Quelle pratique des APSA dans une formation universitaire ? L’exemple de la natation 

Temps de lecture : 12 mn.

Alain Catteau, formateur en natation au STAPS d’Orsay, nous livre son expérience pour que les étudiants transforment leur rapport aux savoirs et aux APSA. Il montre qu’il est possible d’avoir un rapport exigeant à la fois à la théorie et à la pratique. ou comment former des polytechniciens.

Préciser la spécificité de nos formations dans leurs relations aux visées professionnelles, à la culture, aux pratiques des activités physiques et sportives, aux théories de ces APSA ainsi qu’aux connaissances scientifiques est un enjeu pour l’existence de l’EPS et des STAPS. Mon propos est d’interroger ma propre pratique de formateur dans le cadre universitaire. Quel sens y a-t-il à proposer une pratique dans les activités physiques et sportives dans une formation universitaire ? Quel cadre doit structurer cette pratique ? De même, qu’est ce qui légitime d’enseigner une théorie de cette activité physique et sportive ? A quoi sert cette théorie dans la formation des étudiants ? Quels contenus sont enseignés dans le cadre de cette théorie ? Quelles relations entretiennent les théories des APSA avec les connaissances scientifiques ? Pour faire sens, comment dans la formation faire du lien entre une pratique vécue d’enseignement / entraînement / apprentissage dans une APSA, la théorie de cette APSA, les connaissances et théories scientifiques ? 

Trois séquences de formation vont structurer mon propos. 

Former des polytechniciens des APSA par la pratique 

Cadrons concrètement la pratique des APSA. Il s’agit ici du combat pour la réussite pratique de tous ou du plus grand nombre, pour l’acquisition d’une culture commune polyvalente dans les APSA. L’orientation vers les STAPS se fait souvent sur la base d’une APSA de prédilection.
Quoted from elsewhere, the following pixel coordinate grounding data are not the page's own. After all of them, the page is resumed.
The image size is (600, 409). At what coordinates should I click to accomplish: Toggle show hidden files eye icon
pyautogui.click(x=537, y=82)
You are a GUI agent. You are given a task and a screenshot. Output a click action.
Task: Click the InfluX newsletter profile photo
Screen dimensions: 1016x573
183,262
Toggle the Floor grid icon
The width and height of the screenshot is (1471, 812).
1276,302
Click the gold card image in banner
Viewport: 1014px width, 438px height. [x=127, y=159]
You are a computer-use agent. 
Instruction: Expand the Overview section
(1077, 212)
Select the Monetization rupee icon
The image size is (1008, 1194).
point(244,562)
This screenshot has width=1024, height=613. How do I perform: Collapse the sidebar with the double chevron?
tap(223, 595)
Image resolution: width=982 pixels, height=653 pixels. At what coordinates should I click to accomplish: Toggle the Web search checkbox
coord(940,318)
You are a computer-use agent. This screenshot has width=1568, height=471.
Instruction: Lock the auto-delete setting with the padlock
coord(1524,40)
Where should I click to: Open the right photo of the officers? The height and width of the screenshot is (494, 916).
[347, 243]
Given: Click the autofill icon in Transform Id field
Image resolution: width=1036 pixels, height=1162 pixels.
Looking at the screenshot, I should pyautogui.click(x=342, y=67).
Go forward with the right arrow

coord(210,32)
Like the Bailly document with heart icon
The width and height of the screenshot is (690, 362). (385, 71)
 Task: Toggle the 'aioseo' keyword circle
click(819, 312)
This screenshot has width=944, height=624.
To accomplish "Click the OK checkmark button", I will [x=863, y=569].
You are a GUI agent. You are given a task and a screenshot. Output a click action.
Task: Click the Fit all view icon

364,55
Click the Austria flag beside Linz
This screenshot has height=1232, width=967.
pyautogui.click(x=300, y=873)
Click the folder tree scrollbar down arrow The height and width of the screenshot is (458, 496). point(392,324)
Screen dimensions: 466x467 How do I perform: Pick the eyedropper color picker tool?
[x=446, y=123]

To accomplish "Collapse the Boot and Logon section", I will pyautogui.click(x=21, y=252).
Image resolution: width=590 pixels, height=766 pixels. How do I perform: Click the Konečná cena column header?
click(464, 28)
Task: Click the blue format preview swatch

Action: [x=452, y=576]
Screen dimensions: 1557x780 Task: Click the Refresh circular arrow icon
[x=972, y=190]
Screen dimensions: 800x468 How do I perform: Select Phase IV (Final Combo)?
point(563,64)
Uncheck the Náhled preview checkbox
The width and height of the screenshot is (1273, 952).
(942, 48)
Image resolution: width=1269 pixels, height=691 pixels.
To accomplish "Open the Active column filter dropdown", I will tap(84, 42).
A l’enfermement dans son APSA, nous opposons une ouverture culturelle, dépassement de ses propres limitations et effets de déterminants socioculturels. Former consiste sans doute comme l’évoque M. Serres dans «le Tiers Instruit» à contrarier des penchants «naturels». Les études STAPS imposent d’explorer non seulement les APSA familières et appréciées ou parfois d’excellence mais aussi de se mettre à l’épreuve dans des APSA ignorées ou délibérément mises de côté car sources de difficultés prononcées.

Former consiste sans doute comme l’évoque M. Serres dans «le Tiers Instruit» à contrarier des penchants «naturels».

Notre ambition est de former des polytechniciens des APSA en mettant l’accent sur la résolution des problèmes spécifiques notamment perceptivo-moteurs posés par la pratique de la nage.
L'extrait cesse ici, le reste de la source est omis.